那天在球场,主动和王一博打球开始,他和王一博的关系就亲密起来。
他们不说,可彼此都知道,他们如今算朋友。
肖战在脑海里咀嚼这个词,愈发觉得奇妙。
很难想象他能拥有一个“朋友”。
小风扇吹出的风,掀动小憩的人的发丝,吹起来是软绵绵的痒,王一博醒了,睡眼朦胧的看他一眼。
“醒了?”
王一博看一眼那小风扇,好像笑了一下,又好像没有。
“没醒,我再睡一会。”
说着睡,可王一博趴下了,眼睛又不闭,视线黏在肖战身上,转啊转。
肖战在翻译古文,落笔速度不急不缓,一旁的语文课本孤零零的翻开,瘫在一边,无人问津,小风扇对着王一博,他这里没风,纸页动也不动一下。
“你要是不困,就赶紧把杨梅汁喝了,都化了。”
王一博习惯性的嘴硬:“化了的好喝。”
“嗯。”
肖战的胳膊越过半方书桌,将吸管的包装拨开。
“喝吧。

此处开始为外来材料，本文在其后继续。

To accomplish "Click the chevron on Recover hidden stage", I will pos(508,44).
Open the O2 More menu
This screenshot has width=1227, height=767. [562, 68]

”
插好细管的杨梅汁推过来,清爽微甜的杨梅气息,闻不到酸涩,王一博仔细嗅一嗅,空气中还有淡雅清甜的花香。
“肖战,你校服好香。”
做好的试卷翻页,肖战将香视作夸奖,笑着回复:“还行吧,平时都是我自己洗的。”
王一博和他聊起家常。
“我的是我爸给洗,但他不一定天天有空,我就自己洗过一次。”
他们在教室最角落里窃窃私语。
年少人眉眼清澈,交谈坦荡,互相不自知的流露出真实纯粹,不必如成年人处心积虑拗出姿态,便构成一副浑然天成的美景。
自打他们坐在最角落,班级的重心似乎也向后倾斜。
经历新一轮的期中考试,再次排名,第二名迅速将好学生战线拉到了教室多倒数第二排,肖战的正前方。
替换掉原本沉默寡言的前桌,换成了两个小姑娘,岳悦,陈晨,听着都是蛮可爱的叠词。唯一惹来的麻烦是,肖战不得不偶尔打起精神,像从前一样礼貌的应付频频回头的人。
“肖战,你有空吗?能不能给我讲讲最后一道大题你怎么做的?”
肖战那会正对着作业奋笔疾书,实在是不想教,礼貌的微笑,含蓄拒绝。
“老师上课会讲的。”
学生思路和老师思路当然不一样,岳悦这会正是求知欲旺盛发散的时刻,不满足于肖战的敷衍,又说:
“我想听你讲的,就一道题,不会班长都不给同学讲题的吧?”
肖战的太阳穴隐隐作痛。
和王一博待在一起时间久了,再像从前一样,行尸走肉般应付着参与和其他人的交流,他竟然会有些不适。
是他新交到的好朋友,把他惯坏了。他就不该永远这样轻松,也不该忘却冷漠克制的本能,这样被迫着和其他人交谈时才不会那样难以接受。
肖战心无波澜的妥协。
“拿张纸,我给你讲一下。”
“马上马上。”
好在肖战的痛苦没有持续多久,毕竟年级第二和年纪第一之间有什么难以逾越的差距?肖战才讲了不到一分钟的时间,前桌便恍然大悟,嚷一声我懂了,便抱着自己的错题本转身。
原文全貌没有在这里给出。